Airport larger than the size of Manhattan opens in Turkey
Turkey’s President Recep Tayyip Erdogan opened the world’s largest airport on Monday, amid pleas from human rights groups to release dozens of labour leaders and activists who were arrested last month for protesting against rough working conditions.
Described by Erdogan as a “monument to victory” and gift to the world, the 76.5 million square-metre ‘Istanbul New Airport’ is expected to serve 90 million passengers a year during its first phase, and 200 million upon the airport’s completion in ten years.
To begin with, the airport will run flights to local destinations Ankara, Antalya and Izmir, as well as Baku and Ercan in northern Cyprus. But at the end of the year, when it will replace Istanbul’s main, soon-to-be-closed Ataturk International Airport, it will connect passengers to 350 destinations via 250 carriers.

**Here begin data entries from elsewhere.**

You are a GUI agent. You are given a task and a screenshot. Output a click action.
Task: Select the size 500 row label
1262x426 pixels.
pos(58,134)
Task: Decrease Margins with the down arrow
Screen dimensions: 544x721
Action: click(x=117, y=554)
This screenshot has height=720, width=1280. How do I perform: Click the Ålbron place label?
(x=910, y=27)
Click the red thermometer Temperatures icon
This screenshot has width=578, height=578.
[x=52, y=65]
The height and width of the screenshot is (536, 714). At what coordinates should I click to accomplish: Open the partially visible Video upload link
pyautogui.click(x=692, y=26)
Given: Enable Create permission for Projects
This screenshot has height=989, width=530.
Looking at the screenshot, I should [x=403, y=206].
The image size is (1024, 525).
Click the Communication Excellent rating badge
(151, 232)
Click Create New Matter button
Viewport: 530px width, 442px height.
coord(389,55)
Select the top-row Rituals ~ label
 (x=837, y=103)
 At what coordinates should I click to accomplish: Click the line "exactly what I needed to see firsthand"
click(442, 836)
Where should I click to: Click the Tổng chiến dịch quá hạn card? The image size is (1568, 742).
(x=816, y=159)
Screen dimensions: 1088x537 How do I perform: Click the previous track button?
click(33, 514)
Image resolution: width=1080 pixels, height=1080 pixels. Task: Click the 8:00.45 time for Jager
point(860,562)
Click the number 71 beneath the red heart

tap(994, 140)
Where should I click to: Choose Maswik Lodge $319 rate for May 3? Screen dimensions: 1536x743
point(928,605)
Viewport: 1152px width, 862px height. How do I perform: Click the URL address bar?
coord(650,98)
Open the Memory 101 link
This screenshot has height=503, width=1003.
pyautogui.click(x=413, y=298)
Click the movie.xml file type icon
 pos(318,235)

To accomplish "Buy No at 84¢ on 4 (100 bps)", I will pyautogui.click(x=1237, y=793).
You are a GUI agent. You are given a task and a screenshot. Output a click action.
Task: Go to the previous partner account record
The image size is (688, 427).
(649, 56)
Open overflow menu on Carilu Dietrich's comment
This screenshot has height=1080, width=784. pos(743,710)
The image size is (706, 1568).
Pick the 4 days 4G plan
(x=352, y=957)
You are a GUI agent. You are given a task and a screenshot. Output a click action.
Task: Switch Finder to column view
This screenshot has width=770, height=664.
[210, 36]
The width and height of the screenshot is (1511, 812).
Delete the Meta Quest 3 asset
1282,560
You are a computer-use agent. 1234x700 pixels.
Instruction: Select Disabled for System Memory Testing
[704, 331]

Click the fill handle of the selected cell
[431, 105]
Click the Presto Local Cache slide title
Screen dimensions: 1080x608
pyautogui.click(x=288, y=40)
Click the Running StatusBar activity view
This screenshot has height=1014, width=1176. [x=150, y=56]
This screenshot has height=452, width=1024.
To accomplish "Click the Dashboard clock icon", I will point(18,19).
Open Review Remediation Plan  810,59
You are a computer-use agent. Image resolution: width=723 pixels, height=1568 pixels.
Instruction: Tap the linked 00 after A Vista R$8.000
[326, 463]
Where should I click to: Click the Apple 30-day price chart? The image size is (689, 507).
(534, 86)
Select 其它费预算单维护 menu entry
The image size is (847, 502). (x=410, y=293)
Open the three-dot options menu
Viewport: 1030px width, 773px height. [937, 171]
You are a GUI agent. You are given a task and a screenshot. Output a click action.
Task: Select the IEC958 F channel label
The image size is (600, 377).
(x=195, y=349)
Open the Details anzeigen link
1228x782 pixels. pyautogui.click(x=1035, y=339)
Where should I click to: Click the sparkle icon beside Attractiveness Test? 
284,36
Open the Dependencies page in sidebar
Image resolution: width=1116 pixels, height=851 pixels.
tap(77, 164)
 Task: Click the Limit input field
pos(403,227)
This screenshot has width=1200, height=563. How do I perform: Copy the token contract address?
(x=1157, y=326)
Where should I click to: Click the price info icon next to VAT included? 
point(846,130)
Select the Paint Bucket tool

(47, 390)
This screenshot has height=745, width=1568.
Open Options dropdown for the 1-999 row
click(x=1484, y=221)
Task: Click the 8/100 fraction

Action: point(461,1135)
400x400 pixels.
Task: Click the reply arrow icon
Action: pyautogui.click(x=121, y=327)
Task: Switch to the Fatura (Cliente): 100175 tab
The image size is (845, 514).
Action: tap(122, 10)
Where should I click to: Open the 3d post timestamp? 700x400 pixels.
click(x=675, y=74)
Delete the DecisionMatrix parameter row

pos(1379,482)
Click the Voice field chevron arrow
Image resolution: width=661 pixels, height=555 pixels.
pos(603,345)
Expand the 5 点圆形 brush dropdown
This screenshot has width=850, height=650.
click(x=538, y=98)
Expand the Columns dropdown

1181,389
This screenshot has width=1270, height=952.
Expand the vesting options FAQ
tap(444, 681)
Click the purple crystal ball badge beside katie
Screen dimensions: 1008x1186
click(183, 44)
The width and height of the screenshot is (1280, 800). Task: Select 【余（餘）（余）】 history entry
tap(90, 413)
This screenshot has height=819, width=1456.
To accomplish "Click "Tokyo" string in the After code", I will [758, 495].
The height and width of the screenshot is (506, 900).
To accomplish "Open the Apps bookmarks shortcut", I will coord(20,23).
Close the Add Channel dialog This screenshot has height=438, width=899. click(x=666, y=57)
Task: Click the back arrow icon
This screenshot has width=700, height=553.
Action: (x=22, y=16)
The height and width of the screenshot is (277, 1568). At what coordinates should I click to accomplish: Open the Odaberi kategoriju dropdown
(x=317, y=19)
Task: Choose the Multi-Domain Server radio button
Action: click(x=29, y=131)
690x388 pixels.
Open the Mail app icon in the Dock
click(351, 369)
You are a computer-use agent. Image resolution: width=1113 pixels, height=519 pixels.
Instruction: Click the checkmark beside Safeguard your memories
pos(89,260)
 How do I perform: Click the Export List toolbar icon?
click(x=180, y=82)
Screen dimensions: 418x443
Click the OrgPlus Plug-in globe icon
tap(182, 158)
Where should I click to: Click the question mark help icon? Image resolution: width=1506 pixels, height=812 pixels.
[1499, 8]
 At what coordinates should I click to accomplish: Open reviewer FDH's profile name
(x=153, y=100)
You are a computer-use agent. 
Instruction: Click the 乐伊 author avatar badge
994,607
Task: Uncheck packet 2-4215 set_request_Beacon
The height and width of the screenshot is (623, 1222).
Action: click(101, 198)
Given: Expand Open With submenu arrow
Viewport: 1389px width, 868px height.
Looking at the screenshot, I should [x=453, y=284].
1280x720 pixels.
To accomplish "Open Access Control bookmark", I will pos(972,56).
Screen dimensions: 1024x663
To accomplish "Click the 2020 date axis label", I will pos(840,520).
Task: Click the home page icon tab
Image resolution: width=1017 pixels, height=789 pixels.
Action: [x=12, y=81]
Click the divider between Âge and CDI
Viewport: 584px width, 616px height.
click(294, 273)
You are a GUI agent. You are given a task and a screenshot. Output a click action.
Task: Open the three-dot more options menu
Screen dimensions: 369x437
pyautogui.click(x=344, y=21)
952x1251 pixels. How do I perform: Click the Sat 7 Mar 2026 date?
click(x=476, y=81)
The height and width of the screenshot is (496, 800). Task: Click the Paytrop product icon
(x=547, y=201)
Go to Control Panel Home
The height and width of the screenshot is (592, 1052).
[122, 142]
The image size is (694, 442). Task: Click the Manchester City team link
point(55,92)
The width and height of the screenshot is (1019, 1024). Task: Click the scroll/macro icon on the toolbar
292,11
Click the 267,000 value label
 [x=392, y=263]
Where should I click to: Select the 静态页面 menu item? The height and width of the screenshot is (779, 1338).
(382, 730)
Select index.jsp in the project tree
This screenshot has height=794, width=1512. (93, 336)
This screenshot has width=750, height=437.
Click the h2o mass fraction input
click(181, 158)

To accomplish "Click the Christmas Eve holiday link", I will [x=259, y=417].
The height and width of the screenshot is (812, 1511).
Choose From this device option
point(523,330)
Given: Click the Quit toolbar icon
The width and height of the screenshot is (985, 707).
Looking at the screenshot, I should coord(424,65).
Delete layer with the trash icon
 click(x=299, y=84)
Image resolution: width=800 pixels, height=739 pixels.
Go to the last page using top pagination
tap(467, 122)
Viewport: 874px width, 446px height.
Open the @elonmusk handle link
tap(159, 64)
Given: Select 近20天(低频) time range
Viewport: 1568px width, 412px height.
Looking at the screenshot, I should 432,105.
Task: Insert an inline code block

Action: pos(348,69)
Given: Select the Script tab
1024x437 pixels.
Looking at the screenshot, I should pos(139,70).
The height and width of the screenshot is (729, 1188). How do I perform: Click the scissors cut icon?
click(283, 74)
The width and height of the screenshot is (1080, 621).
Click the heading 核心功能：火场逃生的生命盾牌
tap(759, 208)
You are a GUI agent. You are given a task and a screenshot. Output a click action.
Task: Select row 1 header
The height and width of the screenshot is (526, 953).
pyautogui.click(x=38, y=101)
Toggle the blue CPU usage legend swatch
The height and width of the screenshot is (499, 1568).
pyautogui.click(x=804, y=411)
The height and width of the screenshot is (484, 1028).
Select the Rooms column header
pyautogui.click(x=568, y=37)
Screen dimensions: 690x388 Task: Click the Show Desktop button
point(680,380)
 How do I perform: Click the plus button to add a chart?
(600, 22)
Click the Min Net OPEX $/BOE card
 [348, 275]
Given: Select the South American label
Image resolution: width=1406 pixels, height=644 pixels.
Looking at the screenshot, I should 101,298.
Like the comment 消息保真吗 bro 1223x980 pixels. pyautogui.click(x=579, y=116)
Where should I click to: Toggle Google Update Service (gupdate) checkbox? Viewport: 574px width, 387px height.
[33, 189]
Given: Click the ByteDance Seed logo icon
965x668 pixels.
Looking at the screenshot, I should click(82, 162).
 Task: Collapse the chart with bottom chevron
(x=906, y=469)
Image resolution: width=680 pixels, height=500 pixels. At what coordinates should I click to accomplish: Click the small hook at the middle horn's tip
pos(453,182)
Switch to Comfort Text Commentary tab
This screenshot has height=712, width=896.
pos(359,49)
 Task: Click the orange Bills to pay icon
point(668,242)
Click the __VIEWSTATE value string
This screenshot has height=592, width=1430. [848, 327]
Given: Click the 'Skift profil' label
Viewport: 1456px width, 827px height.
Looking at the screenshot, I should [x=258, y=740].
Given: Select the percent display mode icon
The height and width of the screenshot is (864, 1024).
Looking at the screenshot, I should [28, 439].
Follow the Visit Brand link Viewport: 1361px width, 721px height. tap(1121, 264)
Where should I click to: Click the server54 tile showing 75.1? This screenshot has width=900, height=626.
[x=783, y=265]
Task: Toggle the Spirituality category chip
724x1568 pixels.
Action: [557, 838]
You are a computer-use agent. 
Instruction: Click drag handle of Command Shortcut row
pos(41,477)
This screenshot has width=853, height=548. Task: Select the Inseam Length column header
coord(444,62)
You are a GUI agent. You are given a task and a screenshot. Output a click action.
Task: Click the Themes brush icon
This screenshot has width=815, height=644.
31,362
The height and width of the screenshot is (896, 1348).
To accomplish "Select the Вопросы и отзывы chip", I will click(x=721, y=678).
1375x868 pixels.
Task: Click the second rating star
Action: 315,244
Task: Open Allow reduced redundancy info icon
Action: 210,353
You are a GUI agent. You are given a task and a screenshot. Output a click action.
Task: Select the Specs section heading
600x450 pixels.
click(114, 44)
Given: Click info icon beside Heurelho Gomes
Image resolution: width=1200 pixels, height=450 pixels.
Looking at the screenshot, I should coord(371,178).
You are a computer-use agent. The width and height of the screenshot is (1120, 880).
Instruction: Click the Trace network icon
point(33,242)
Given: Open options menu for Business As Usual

“With this airport we aim to bring the world closer together with a major hub at the intersection of Asia, Europe and the Middle East,” the airport’s CEO Huseyin Kadri Samsunlu told reporters on Thursday. “Our challenge is to be the biggest and the best.”
The airport, which boasts a 53,000 square-metre duty free complex, 22,000-camera surveillance system and 42 kilometre baggage handling system, was designed by Grimshaw Global.
The London-based firm described the project on its website as “a highly efficient airport that captures the rich cultural influences of the historic city”.
“The design draws on the architectural character of Istanbul – a city rich with colour, pattern and history since its Byzantine origins – and includes vaulted ceilings pierced with skylights that draw in diffuse daylight and create an open, lofty volume with clear lines of sight,” the company’s online project description reads.
The transit hall was shaped like the Bosphorus Strait, and the control tower, like Turkey’s national flower, the tulip – a design that won the 2016 International Architecture Award.
The project also incorporated into the design 22 LEED-certified airport buildings that will consume 21 percent less energy and 40 percent less water; although the airport’s environmental credentials have been somewhat compromised by the destruction of forests, wetlands and coastal sand dunes that environmental group Northern Forests Defense says incurred during construction.
And environmental devastation is far from the only significant loss to tarnish Erdogan’s self-proclaimed “monument to victory”.
According to labour activists, workers have been poorly paid, crammed into small dormitories and made to endure prison-like working conditions that have claimed the lives of 38 workers since construction began. (Airport officials say 30 workers have died during the airport’s 42-month construction.) Protests against the conditions resulted in dozens of arrests.
“Behind the glass and steel of President Erdogan’s newest mega-project, 30 construction workers and a union leader are sitting in jail for protesting poor working conditions,” Emma Sinclair-Webb, Human Rights Watch’s Turkey director, said in a recent statement. “The jailed workers should be freed, the criminal investigations against them and many others dropped, and workers unfairly fired for protesting should get their jobs back.”
Samsunlu told reporters on Thursday that he had listened to the concerns of workers, and that the airport’s management was “fixing the problems they raised”.